Questo passo è un sine qua non. Gianfranco Bettin lo ha compreso bene e proprio per questo ha accettato la sfida del referendum. Superata la rozza bagarre scatenata in aula consiliare da Lega e Fratelli d’Italia, forti dell’appoggio di un piccolo gruppo di irriducibili cacciatori, adesso è il momento anche per gli oppositori di riflettere e di proporre qualche ragione migliore se vogliono costruire una seria piattaforma contraria al parco. Proposte che, ci si augura, faranno crescere il livello del dibattito, contribuendo ad innescare quel processo partecipativo che, lo abbiano già sottolineato, è indispensabile per fare da volano al progetto.



Lo ha ribadito ancora l’assessore Bettin che ieri pomeriggio ha partecipato ad una riunione al museo di Storia Naturale indetta da Giannandrea Mencini, Vas, e  Gigi Lazzaro, Legambiente, con i firmatari dell’appello per il parco, sottoscritto anche da Eco Magazine. Appello che ha avuto il merito, proprio nel momento più caldo del dibattito consiliare, quando la discussione democratica aveva lasciato spazio a minacce, vandalismi e scritte offensive, di ricordare che c’era una Venezia, viva e ambientalista che era favorevole al parco e non aveva paura di farlo sapere.
“Col referendum potremo tornare a parlare di cose concrete – ha spiegato l’ambientalista – e non perderemo più tempo a rispondere su fantasmi e vaneggiamenti. Potremo confrontarci sull’idea che abbiamo di laguna e di come vogliamo tutelarla. Perché, dietro quello sparuto e chiassoso gruppetto di pochi cacciatori estremisti, c’è una potente e trasversale lobby che non vuole il parco per le stesse ed opposte ragioni per cui noi lo vogliamo.
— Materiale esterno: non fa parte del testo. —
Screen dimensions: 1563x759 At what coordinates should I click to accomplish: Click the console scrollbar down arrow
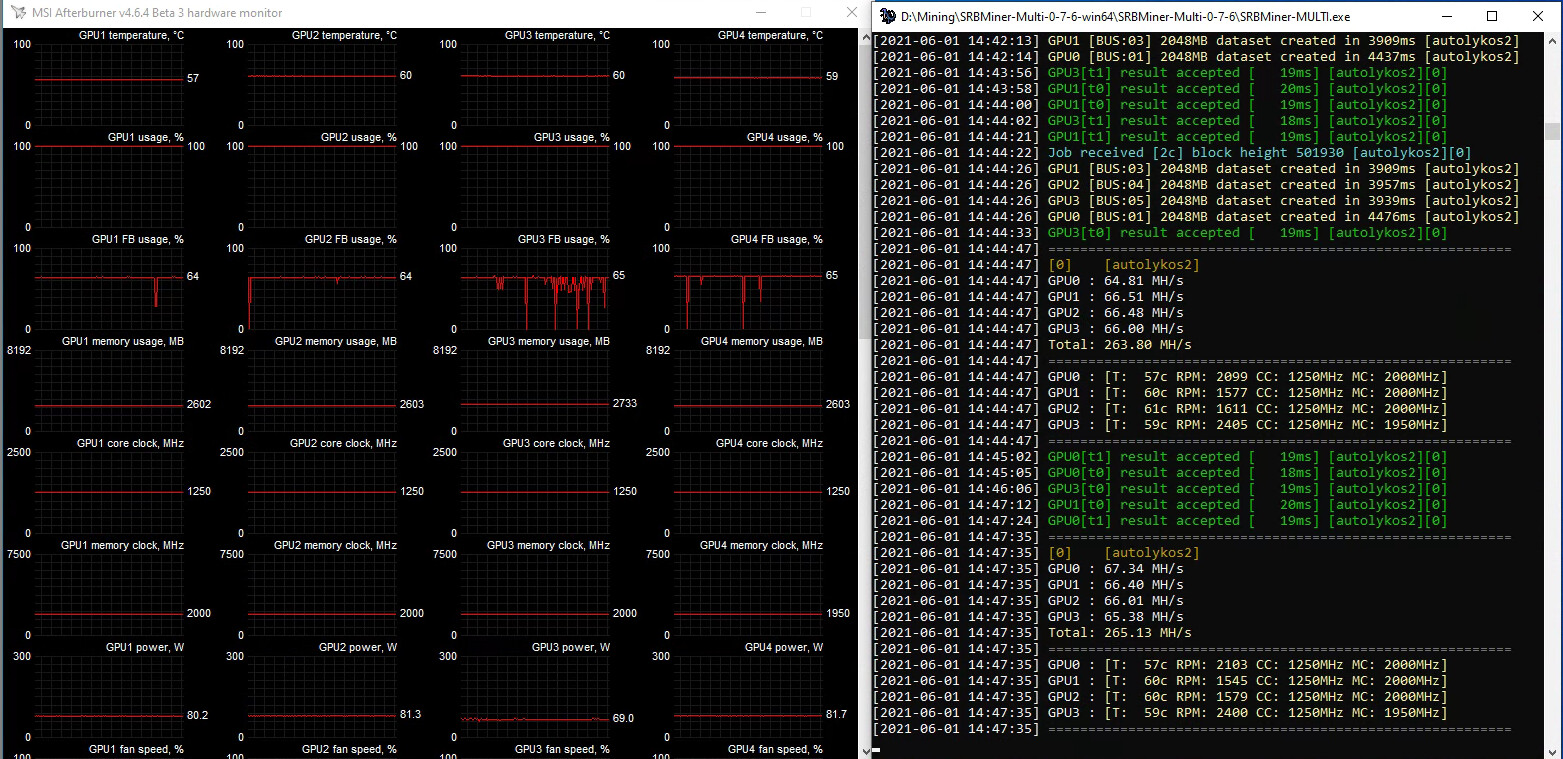click(1552, 750)
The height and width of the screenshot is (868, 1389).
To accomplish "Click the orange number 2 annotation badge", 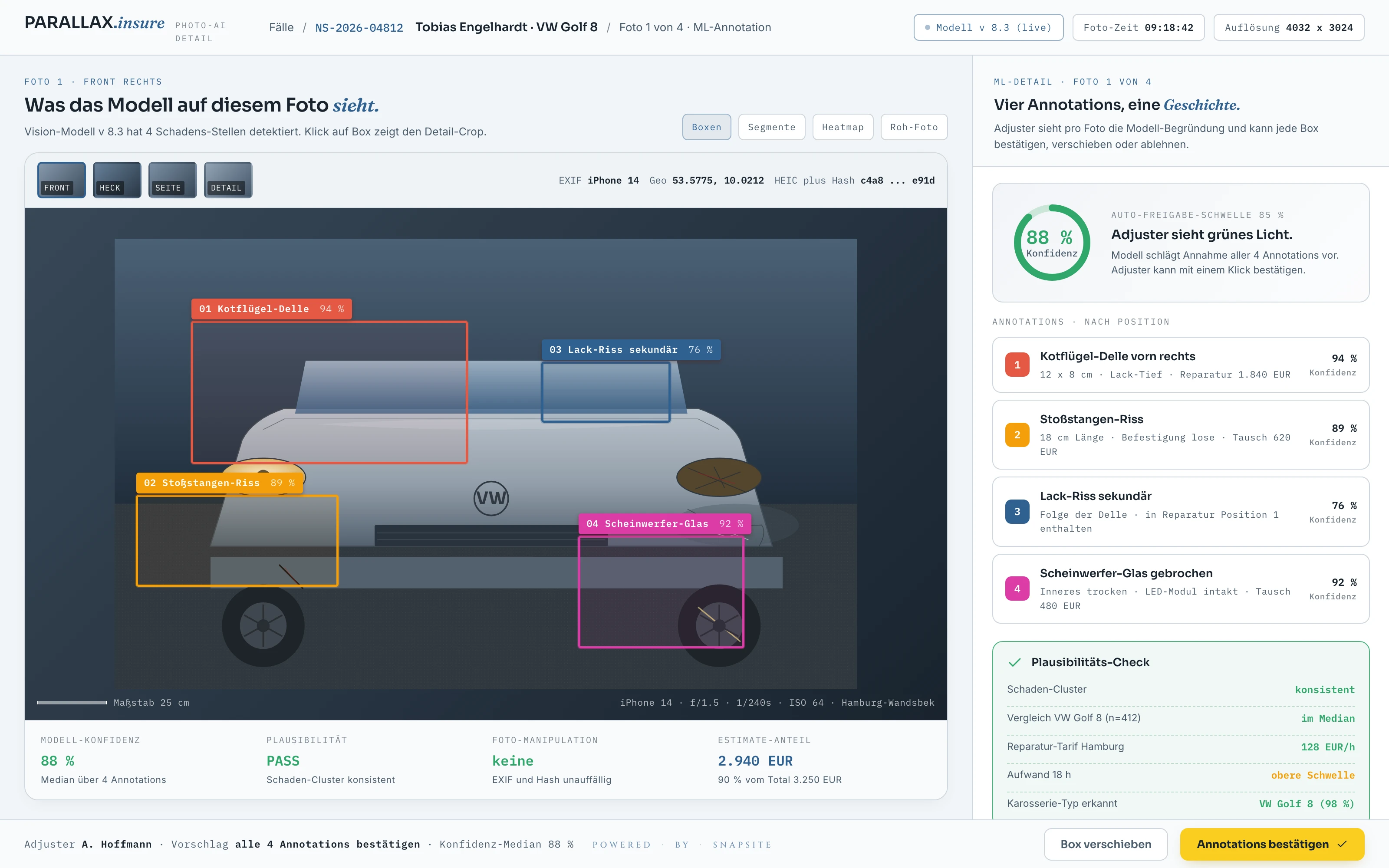I will coord(1017,434).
Se salta la nostre idea di tutela ambientale infatti, passa un percorso diverso di sfruttamento e di, passatemi il termine, showbusinessazione della laguna”.
E qui si innesta il secondo motivo per cui il referendum sarà anche una grande opportunità. A maggio a Venezia si voterà per le amministrative. Il referendum di dicembre sarà una occasione per ricompattare quello schieramento civico e ambientalista che tra mille difficoltà e disordini interni ha saputo dare vita ad operazioni come quella di Poveglia, la battaglia contro le Grandi Navi (a proposito, sabato 7 alle 13 tutti a piazzale Roma!) e realizzare il parco. Insomma, il referendum potrà essere uno strumento utile per disegnare insieme una più ampia idea di città. Abbastanza vicino alla scadenza elettorale per non perdere lo slancio, ma anche sufficientemente lontano per non farci intrappolare da logiche di liste e di alleanze.
Per l’intanto, e questa è un concetto condiviso da tutta l’assemblea, Venezia è salita sul treno giusto. Certo, è solo un parco di interesse locale, ma in questo modo, e per la prima volta, il nostro consiglio comunale che è anche l’organo più vicino ai cittadini, può dire la sua sulla laguna delle mille altre competenze. Certo, è solo il parco della laguna nord e lascia “scoperta” la parte sud di un unico sistema morfologico che non è scomponibile, ma è solo un primo passo e nulla vieta domani di estendere le stesse tutele/opportunità anche alla parte meridionale. Certo, il parco non può imporre vincoli ma può impuntarsi per far rispettare quelli che ci sono, e che oggi sono puntualmente disattesi.
Insomma, come ha ripetuto più volte Bettin, il rischio inerente al parco è solo quello di non riuscire a cogliere tutte le opportunità che esso comporta. E per non perdere queste opportunità è bene ricordarci sin da subito che abbiamo un referendum da vincere e poco tempo da perdere.